For defenders, new detection vectors arise:

• Anomalous local CPU patterns from repeated ZK and VECK file operations.
• Network or host-level monitoring of blockchain-interfacing processes following local proof verifications.
• Defensive policies such as proactive full-disk or file-system encryption, split and offline backup retaining of commit values, and monitoring for the appearance of zero-knowledge proofs, provide robust countermeasures. If a zero-knowledge proof is detected, organizations may choose to refuse payment and restore from backup, as the presence of a PoDR structure informs the defense posture (Hou et al., 10 Jan 2026).

6. Broader Context and Risks

zkRansomware demonstrates that cryptoeconomic mechanisms can realign incentives between attackers and victims. While it provides reliable recovery options for compliant victims, it also raises the attacker’s equilibrium profits and could increase pressure on entities lacking resilient backup strategies. Its maturity, grounded in widely available cryptographic and blockchain tools, marks an inflection point in ransomware design and defense strategies.

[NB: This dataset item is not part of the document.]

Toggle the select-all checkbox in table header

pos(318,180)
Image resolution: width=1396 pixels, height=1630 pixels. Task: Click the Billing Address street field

Comprehending the underlying protocols, game dynamics, and technical parameters is essential for development of both automated defenses and policy responses. Its emergence prompts both red-team and blue-team stakeholders to adapt to provable-recovery ransomware threats and to reconsider payment, negotiation, and detection frameworks (Hou et al., 10 Jan 2026).